While the forum included broker/dealer discussions that included topics such as “which aircraft are selling?” “where are the buyers?” and how to close a deal, the event’s main attraction was the aircraft financing session. “We knew we had to get the bankers in the room or no one would come,” said NARA president Susan Sheets, underscoring industry concerns regarding financial liquidity. About 200 members of NARA, the National Aircraft Finance Association (NAFA) and others in the aircraft industry attended the one-day event.
The aviation-finance panel, which was moderated by Michael Amalfitano, Bank of America’s managing director and executive head of corporate aircraft finance, focused on “who is financing?” and “how have the rules changed for getting credit?”
The panel explained some of the factors that are affecting the aviation sector, such as the high cost of capital, despite the low interest rates. “We gave them a little bit of an education about how banks raise capital, how they lend capital and how they risk-rate that capital,” Amalfitano told AIN.
One hundred-percent financing has become virtually extinct, panel members told the group, because lenders now require customers “to put some skin in the game” with substantial down payments and to assume greater responsibility in the aircraft purchase. Dealers and brokers must take a more active role in client selection and vetting potential customers, as banks move to ensure profitability on each transaction.

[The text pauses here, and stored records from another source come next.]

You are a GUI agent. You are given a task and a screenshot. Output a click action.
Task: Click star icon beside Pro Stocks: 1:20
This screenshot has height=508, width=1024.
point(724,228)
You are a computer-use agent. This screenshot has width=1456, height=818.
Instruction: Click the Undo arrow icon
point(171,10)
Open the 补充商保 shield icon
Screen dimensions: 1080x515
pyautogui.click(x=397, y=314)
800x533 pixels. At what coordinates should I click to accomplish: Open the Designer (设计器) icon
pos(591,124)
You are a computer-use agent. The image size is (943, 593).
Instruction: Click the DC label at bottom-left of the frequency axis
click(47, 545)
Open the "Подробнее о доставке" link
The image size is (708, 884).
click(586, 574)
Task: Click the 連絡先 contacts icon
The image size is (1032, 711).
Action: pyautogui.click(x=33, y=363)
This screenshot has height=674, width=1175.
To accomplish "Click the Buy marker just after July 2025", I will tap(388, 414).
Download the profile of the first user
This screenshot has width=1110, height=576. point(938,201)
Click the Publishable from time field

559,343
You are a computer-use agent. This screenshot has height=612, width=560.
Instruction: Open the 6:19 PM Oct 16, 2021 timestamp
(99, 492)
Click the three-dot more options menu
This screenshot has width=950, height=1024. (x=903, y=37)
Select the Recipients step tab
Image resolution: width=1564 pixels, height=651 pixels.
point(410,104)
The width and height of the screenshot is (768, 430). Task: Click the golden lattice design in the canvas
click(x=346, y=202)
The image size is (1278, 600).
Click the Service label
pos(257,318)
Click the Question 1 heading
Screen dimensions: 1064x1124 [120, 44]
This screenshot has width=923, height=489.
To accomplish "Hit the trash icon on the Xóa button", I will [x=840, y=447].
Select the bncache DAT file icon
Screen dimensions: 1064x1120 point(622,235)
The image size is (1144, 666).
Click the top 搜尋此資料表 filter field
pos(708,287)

Processing loans now takes longer, too. “The days of finding out about a deal on Monday, moving the airplane by Friday and brokers celebrating their commission on the weekend are over,” Amalfitano said, noting the process has now become deliberate amid increased scrutiny.
As helpful and honest as the panel was it could not answer the most important question in the minds of those dealers who are struggling with carrying costs for unsold aircraft inventory. Said Sheets, “What the brokers and dealers mostly wanted to know was when the banks thought that liquidity would lighten up a little bit and that we would have some more funds. Nobody wanted to take a guess when that would happen, because we haven’t hit the bottom yet. It would seem that the bottom is in sight and that would dictate a turnaround shortly thereafter, but no one is saying anything for 2009.”
According to Sheets, her constituency is considering unorthodox methods of moving aircraft. Among the items meriting further discussion is that of NARA-sponsored auction, where aircraft would be flown to one location to be sold.